みんなの苦手「圧力・浮力」をマスターして、中学1年生での理科離れを防ごう!

こんにちは!今回は「嫌いな教科」についてのお話からスタートしたいと思います。

中学生の嫌いな科目ランキングを見ると、

1位:数学 (24.2%)
2位:国語 (16.0%)
3位:英語 (13.5%)
4位:社会 (11.2%)
5位:理科(8.0%)

だというデータがあります(中学生白書「中学生の日常生活・学習に関する調査」より)。

理科が最下位というのは少し意外な感じもしますが、同調査によると、理科は「好きな科目ランキング」でも最下位のようです。
理科を苦手と感じる原因は計算や公式の分野だと思います。今回はその中でも理科嫌いになりやすい「圧力・浮力」に関して解説していきます。

「圧力・浮力」は中学校3年生でも出てくるので、今のうちに基礎をしっかり押さえておきましょう!

圧力とは?

蒸気が噴き出す圧力鍋

圧力とは、ある面積にかかる力のことです。

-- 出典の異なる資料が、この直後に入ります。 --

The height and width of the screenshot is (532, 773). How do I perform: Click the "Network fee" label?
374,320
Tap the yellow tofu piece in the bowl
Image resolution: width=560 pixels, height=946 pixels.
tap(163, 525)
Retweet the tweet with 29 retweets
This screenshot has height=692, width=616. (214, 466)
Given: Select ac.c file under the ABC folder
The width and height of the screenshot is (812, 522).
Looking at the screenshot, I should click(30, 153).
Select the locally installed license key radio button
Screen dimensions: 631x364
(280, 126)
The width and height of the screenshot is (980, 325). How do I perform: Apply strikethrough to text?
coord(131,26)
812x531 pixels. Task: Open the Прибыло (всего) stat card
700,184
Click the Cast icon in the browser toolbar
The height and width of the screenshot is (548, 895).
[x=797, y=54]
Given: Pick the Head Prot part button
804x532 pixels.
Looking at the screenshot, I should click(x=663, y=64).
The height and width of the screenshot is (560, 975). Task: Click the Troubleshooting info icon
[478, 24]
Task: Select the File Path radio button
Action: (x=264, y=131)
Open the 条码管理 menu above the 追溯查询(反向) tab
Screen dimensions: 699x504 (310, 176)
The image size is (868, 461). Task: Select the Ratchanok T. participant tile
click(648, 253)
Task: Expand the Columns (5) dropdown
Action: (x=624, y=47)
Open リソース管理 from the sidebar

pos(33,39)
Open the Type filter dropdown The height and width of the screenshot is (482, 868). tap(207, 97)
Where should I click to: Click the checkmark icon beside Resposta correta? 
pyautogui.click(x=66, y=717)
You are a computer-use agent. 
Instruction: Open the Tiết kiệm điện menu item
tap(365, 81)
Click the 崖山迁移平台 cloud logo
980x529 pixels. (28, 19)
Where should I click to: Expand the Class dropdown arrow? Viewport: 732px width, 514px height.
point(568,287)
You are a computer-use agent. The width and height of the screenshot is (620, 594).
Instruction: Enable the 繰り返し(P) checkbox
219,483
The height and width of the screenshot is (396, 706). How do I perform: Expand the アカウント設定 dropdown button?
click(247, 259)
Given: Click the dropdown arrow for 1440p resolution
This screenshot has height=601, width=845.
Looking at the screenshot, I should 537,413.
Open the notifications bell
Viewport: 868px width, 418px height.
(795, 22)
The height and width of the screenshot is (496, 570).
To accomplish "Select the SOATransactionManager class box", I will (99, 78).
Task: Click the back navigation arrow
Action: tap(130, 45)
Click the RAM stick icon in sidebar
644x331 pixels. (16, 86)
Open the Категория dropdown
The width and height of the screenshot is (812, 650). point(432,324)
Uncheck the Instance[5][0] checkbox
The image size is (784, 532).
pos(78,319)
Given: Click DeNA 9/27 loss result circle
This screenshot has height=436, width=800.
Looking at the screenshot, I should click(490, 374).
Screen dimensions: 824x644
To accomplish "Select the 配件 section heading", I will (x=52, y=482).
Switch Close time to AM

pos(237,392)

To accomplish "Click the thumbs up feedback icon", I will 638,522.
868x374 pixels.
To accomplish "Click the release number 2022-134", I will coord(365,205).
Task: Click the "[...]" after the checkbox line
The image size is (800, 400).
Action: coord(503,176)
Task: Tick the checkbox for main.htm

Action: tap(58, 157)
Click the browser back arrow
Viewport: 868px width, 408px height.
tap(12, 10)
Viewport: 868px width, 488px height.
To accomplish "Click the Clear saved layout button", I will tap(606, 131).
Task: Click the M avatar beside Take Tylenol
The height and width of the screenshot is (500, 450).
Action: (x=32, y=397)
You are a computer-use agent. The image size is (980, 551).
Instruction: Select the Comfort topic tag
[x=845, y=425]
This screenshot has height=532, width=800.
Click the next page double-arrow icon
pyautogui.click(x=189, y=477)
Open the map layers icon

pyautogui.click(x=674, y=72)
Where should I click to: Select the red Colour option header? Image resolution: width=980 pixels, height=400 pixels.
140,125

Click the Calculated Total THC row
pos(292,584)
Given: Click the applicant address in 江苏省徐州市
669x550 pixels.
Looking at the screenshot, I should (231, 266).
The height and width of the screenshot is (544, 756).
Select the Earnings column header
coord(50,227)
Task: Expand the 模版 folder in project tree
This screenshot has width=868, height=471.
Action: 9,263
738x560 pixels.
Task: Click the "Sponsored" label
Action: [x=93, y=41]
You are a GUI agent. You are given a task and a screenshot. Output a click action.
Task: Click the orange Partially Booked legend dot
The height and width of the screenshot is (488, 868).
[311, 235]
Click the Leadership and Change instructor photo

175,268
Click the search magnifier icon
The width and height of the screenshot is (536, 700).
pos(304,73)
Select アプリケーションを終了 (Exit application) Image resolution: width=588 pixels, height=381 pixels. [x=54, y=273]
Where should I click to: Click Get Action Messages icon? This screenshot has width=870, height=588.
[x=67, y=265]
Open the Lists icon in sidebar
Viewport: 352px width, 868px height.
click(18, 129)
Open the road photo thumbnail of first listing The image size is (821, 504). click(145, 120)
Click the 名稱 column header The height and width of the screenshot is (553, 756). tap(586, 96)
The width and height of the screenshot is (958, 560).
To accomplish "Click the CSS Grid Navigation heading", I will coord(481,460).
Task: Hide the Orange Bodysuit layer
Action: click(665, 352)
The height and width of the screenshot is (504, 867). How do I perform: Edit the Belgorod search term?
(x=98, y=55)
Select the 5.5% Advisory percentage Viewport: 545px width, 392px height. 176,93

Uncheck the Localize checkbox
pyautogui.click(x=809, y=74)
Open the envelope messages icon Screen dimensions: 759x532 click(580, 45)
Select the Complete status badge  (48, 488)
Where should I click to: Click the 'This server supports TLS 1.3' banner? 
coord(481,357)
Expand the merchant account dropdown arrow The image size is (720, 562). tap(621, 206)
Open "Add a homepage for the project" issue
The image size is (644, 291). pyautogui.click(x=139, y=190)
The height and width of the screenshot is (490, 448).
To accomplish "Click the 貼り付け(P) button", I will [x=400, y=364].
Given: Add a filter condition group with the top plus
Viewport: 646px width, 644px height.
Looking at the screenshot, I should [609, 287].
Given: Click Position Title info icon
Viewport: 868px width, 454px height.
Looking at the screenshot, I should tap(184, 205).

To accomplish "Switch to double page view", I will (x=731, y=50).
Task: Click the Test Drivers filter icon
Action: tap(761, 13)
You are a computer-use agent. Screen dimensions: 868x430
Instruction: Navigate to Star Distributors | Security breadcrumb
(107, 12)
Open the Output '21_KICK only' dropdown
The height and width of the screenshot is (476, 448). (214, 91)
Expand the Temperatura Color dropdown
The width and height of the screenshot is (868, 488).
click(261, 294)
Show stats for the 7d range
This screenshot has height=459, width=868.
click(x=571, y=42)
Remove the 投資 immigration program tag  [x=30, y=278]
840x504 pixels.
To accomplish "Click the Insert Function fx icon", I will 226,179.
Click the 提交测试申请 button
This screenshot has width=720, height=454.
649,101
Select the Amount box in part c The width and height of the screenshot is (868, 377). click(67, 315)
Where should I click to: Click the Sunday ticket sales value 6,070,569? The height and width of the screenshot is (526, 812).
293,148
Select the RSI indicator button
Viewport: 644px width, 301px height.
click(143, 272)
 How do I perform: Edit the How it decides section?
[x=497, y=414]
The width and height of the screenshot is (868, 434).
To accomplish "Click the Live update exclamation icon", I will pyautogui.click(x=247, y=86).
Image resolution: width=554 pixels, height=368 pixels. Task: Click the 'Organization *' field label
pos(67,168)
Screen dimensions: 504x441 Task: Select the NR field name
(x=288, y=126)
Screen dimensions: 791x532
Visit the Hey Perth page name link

私たちの周りには、空気や水などによってさまざまな圧力がかかっています。圧力の大きさは、単位面積あたりにかかる力で表されます。

圧力の単位は「パスカル(Pa)」です。1パスカルは、1平方メートルの面積に1ニュートンの力がかかる時の圧力を表します。覚え方として、「1Pa = 1N/m²」と覚えておくとよいでしょう。

ちなみに私たちも常に空気の圧力(大気圧)を受けています。標準大気圧は約101,300Pa(1気圧)になります。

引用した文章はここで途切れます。